1 Samuel 17:26 is David's first recorded words in the Goliath narrative — and they reveal everything about why he was the one who fought. The entire Israelite army had been paralyzed for forty days. Goliath taunted twice daily. Every soldier calculated the odds and stayed in camp. David arrives, hears the challenge, and asks a question no one else is asking.
"What shall be done to the man that killeth this Philistine, and taketh away the reproach from Israel?" — David's first question is about the reward, which sounds mercenary until you hear the second half. "For who is this uncircumcised Philistine, that he should defy the armies of the living God?" The real question isn't about payment. It's about theology. David's offense isn't that Goliath is big. It's that Goliath is defying the living God. The army sees a giant. David sees a blasphemer.
The phrase "uncircumcised Philistine" is covenant language. David identifies Goliath as someone outside God's covenant — someone who has no claim on divine protection, no standing before Israel's God. And "the living God" — elohim chayyim — is the critical qualifier. Israel's God isn't a statue in a temple. He's alive. And an alive God, in David's framework, responds to defiance. Everyone else was calculating military odds. David was calculating theological ones — and by those calculations, Goliath had already lost.
Reflection Questions
- 1.What 'Goliath' in your life have you been measuring against your own strength instead of against God's?

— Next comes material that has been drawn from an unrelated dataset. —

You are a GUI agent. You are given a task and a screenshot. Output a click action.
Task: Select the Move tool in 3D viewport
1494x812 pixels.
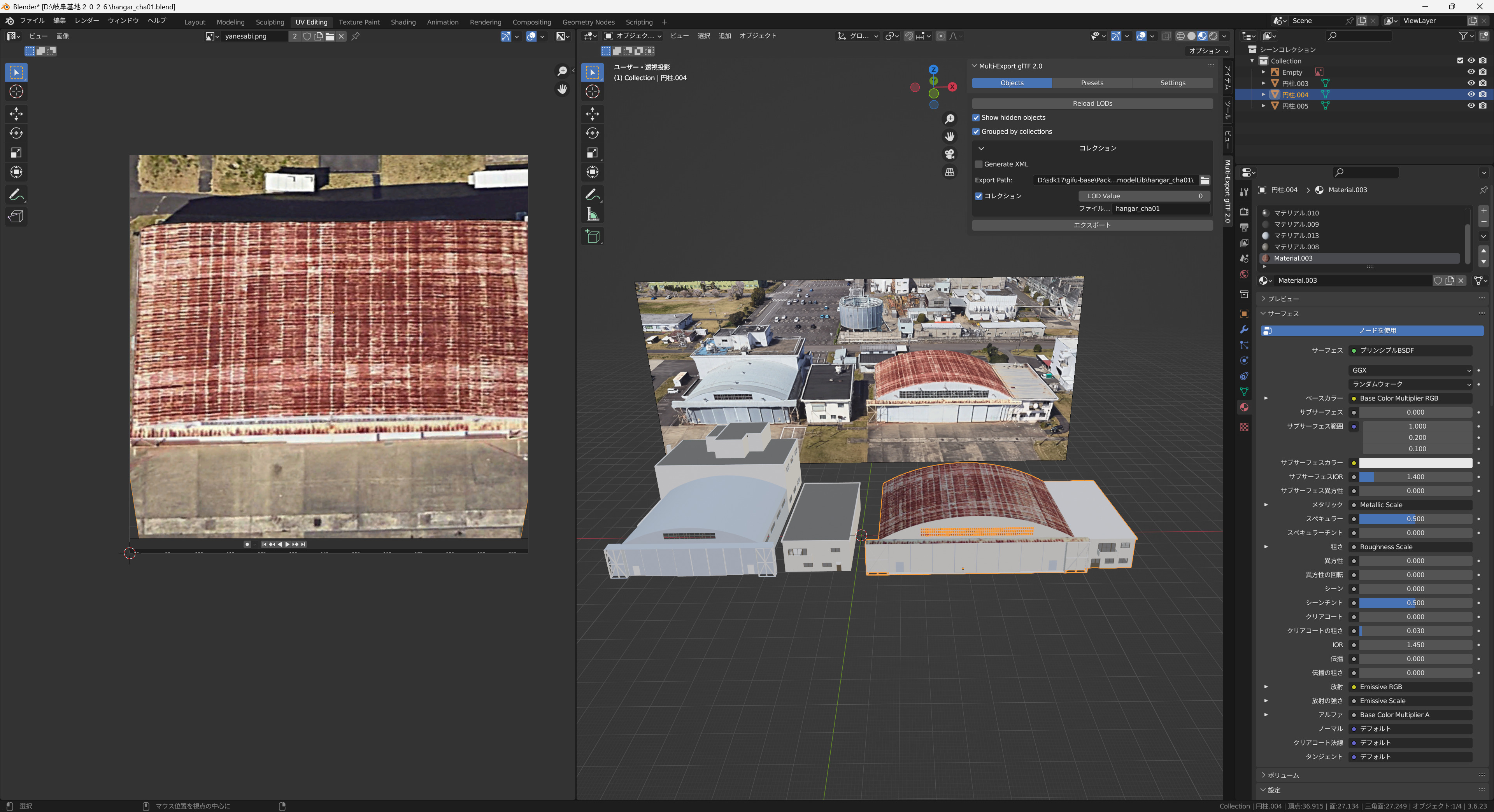pos(592,113)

- 2.How does David's theological framework — 'the living God' — change the math of the situation you're facing?
- 3.Why do you think an entire army couldn't see what a teenager saw? What blinds experienced people to spiritual reality?

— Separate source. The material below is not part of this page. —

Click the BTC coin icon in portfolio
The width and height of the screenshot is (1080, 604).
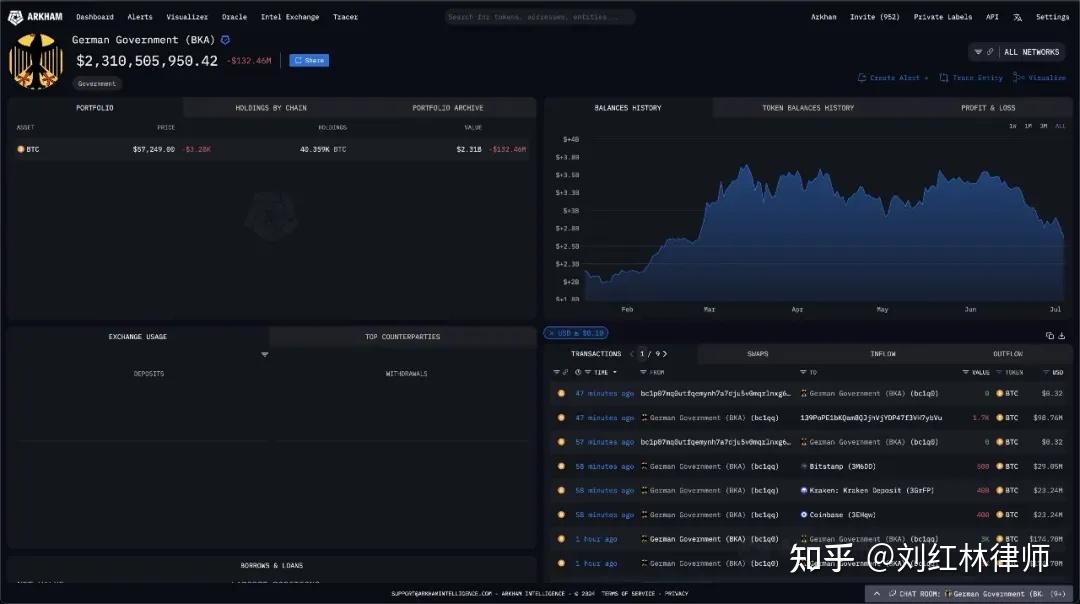point(21,149)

- 4.What would it look like to ask David's question about your own intimidating situation: 'Who is this, that it should defy the living God?'
Devotional
Everyone saw the same giant. David saw something different.
The soldiers saw nine feet of armor, a spear like a weaver's beam, forty days of unanswered challenges. They calculated: we can't beat that. David heard the same taunt and calculated something entirely different: this man is defying the living God. And the living God responds to defiance. David's courage wasn't the absence of fear. It was the presence of a different math.

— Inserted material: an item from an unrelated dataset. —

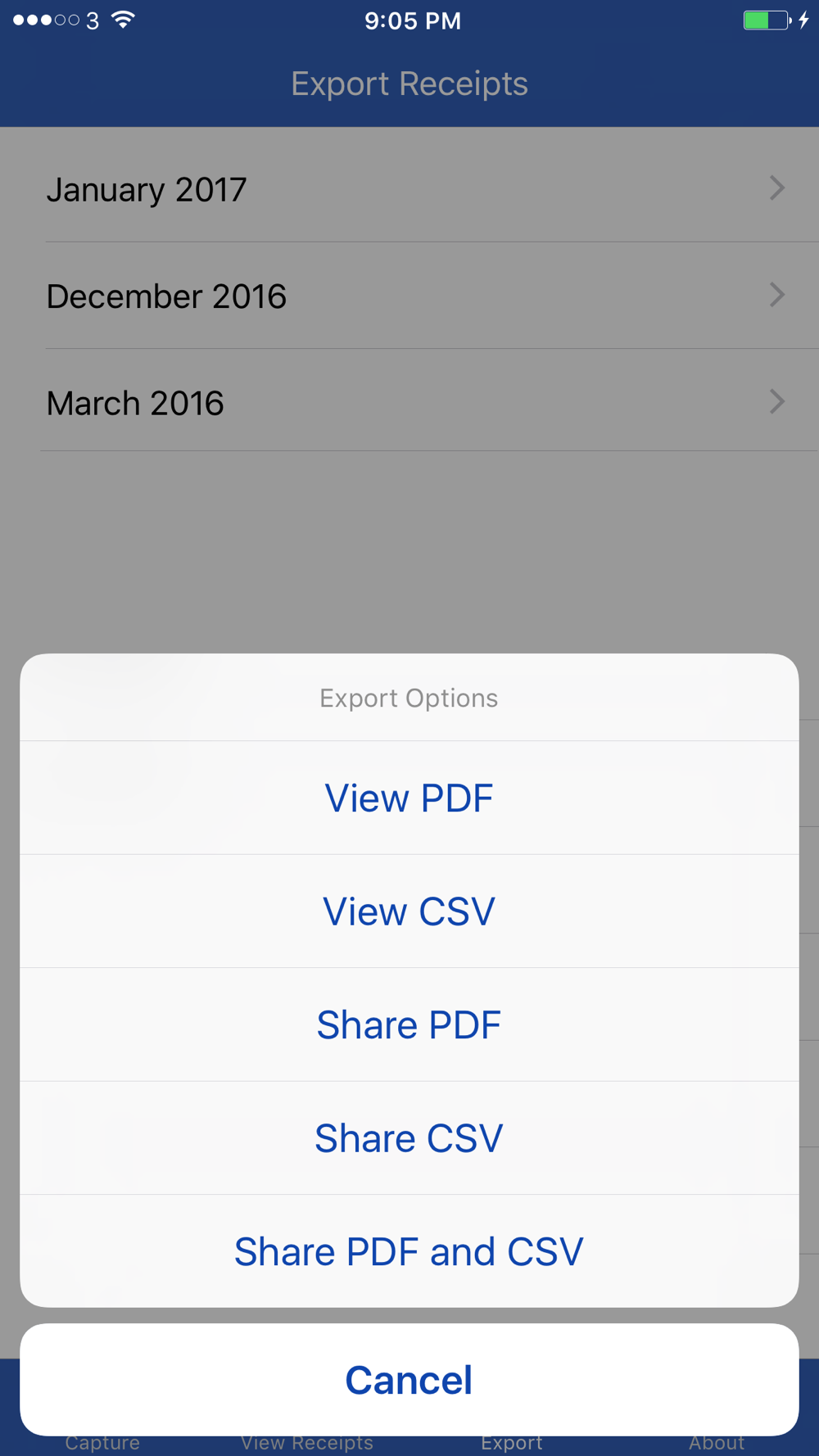
Task: Switch to the About tab
Action: click(x=717, y=1443)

"Who is this uncircumcised Philistine?" David diminishes Goliath not by pretending he's small but by placing him next to someone bigger. Goliath is tall. God is taller. Goliath is armed. God is alive. Goliath has been winning for forty days. God has been winning for eternity. When you measure the giant against God, the giant shrinks.
The army's problem wasn't cowardice. It was perspective. They were measuring Goliath against themselves and coming up short. David measured Goliath against God and found the giant laughably outmatched. Same data. Different framework. Same challenge. Different calculus.
What's your Goliath? The thing everyone around you has agreed is too big, too powerful, too entrenched to challenge? David's question reframes everything: who is this thing, that it should defy the living God? Not a dead philosophy. Not an absent deity. The living God — who hears, who acts, who takes defiance personally. By that math, your giant is already overmatched. The question is whether you'll calculate with the army or with David.
Commentary
Trusted original commentary from respected historical Bible scholars and theologians.
And David spake to the men that stood by him,.... Who were next to him, looking upon the Philistine, and hearing what he…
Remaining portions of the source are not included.